UK betting technology provider Sportech plc has posted a strong set of FY-2016 results, flagging the following highlights:
* Profit before tax up 216 percent at GBP 30.7 million (2015: £9.7m);
* Results in line with expectations with overall EBITDA up 3 percent to GBP 23.8 million (2015: GBP 23.1 million);
* Victory in the eight-year VAT judicial struggle with HM Revenue and Customs, resulting in a GBP 97 million refund;
* Plans to return capital to shareholders by way of a tender offer for approximately GBP 20 million of Sportech ordinary shares, representing a buyback of around 10 percent of the issued share capital;
* Transformation in group financing with adjusted net cash balances at 31 December 2016 of GBP 36.5 million compared to adjusted net debt of GBP 57.7 million in 2015. The latter reduces by GBP 21.5 million once the Spot the Ball tax and fees are paid, and following receipt of the remaining GBP 3 million;
* Balance sheet strengthened by GBP 22.6 million despite a detailed review of assets leading to a non-cash impairment of GBP 63.7 million;
* Adjusted profit before tax is up by 17 percent to GBP 13.8 million (2015: GBP 11.8 million)
” On a constant currency basis, EBITDA, excluding the closed collector channel, remained level with 2015 at GBP 23.8 million, made up of:
Sportech Racing and Digital – GBP 9.4 million – down GBP 300,000 compared with the same period a year ago.
Sportech Venues – GBP 2.7 million, GBPO 500,000 down y-o-y.
Football Pools – up 5 percent at GBP 15 million.
Post the reporting period, the company announced the sale of its The Football Pools subsidiary for GBP 83 million in a deal with a private equity fund.
Group chief executive Ian Penrose said in his report Thursday:
“This has been a transformational year.
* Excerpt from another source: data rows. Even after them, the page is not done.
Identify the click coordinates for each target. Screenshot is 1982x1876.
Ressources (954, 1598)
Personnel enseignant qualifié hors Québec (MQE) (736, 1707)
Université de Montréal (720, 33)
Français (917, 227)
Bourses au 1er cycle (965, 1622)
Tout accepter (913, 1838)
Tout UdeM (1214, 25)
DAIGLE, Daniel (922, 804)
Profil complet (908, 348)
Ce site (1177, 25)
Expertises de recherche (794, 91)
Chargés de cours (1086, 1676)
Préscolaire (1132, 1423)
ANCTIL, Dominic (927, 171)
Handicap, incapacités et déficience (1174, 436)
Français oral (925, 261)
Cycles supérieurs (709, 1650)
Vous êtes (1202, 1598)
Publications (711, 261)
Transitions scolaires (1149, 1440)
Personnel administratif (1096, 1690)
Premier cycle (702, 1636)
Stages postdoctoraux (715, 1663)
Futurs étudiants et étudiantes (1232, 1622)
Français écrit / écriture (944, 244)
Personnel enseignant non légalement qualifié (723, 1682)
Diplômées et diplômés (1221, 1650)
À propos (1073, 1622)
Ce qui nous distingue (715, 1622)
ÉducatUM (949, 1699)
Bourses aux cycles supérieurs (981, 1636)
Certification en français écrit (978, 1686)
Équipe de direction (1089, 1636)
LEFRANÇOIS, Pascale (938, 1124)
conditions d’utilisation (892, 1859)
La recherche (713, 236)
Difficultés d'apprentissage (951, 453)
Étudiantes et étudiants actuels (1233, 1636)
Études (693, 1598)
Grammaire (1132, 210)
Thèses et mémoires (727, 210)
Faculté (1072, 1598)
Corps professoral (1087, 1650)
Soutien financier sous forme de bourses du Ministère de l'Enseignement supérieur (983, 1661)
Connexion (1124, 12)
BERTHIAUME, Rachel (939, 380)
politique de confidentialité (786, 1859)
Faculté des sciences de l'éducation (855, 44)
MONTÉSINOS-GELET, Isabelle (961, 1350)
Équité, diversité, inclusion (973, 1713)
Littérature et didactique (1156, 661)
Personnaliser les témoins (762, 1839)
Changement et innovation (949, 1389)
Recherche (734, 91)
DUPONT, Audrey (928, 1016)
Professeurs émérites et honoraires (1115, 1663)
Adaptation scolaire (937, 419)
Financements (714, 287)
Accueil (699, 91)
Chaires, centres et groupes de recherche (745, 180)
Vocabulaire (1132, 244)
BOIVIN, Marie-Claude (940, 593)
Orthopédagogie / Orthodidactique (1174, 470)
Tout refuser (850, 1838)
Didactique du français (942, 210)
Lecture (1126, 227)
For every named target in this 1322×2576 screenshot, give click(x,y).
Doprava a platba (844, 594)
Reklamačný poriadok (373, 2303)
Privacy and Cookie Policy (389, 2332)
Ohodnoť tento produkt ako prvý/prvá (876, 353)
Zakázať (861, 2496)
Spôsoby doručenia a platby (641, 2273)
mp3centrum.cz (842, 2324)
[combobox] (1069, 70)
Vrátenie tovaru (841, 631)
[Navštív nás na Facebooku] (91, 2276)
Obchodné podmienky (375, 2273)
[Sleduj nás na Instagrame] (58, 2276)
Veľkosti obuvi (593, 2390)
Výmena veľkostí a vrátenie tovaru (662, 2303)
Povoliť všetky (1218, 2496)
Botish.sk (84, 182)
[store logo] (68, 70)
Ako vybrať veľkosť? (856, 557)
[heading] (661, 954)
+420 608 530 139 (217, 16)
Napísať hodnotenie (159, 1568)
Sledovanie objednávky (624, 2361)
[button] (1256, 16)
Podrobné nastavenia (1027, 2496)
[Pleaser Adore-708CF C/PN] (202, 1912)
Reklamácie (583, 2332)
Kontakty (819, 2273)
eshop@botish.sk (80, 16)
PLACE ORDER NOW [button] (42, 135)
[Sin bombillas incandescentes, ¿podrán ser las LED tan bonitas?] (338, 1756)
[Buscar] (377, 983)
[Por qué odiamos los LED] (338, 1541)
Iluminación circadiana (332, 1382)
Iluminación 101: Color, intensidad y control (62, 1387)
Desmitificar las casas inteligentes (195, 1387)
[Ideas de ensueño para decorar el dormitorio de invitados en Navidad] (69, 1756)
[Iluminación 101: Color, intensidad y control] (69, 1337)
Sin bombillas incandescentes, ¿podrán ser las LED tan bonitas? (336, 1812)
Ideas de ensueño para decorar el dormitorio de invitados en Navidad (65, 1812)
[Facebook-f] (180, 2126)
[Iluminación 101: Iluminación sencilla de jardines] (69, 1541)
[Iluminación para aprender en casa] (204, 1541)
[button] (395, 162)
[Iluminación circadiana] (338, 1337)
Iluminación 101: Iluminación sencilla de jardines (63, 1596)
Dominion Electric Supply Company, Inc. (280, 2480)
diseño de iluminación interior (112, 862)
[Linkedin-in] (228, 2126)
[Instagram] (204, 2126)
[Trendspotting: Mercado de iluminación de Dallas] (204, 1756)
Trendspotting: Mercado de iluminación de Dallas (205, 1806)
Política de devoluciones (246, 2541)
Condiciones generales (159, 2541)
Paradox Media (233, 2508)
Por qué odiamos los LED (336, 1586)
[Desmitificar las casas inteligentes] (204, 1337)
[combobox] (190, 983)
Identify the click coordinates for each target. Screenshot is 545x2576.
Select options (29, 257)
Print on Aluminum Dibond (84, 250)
We have moved into a strong net cash position and have today announced details of a return of capital to shareholders. We have also announced the sale of our Football Pools business for GBP 83 million, following a highly successful modernisation programme.
“The Group is now in a strong position and more focused to take advantage of the strategic positioning of its predominantly US based businesses.”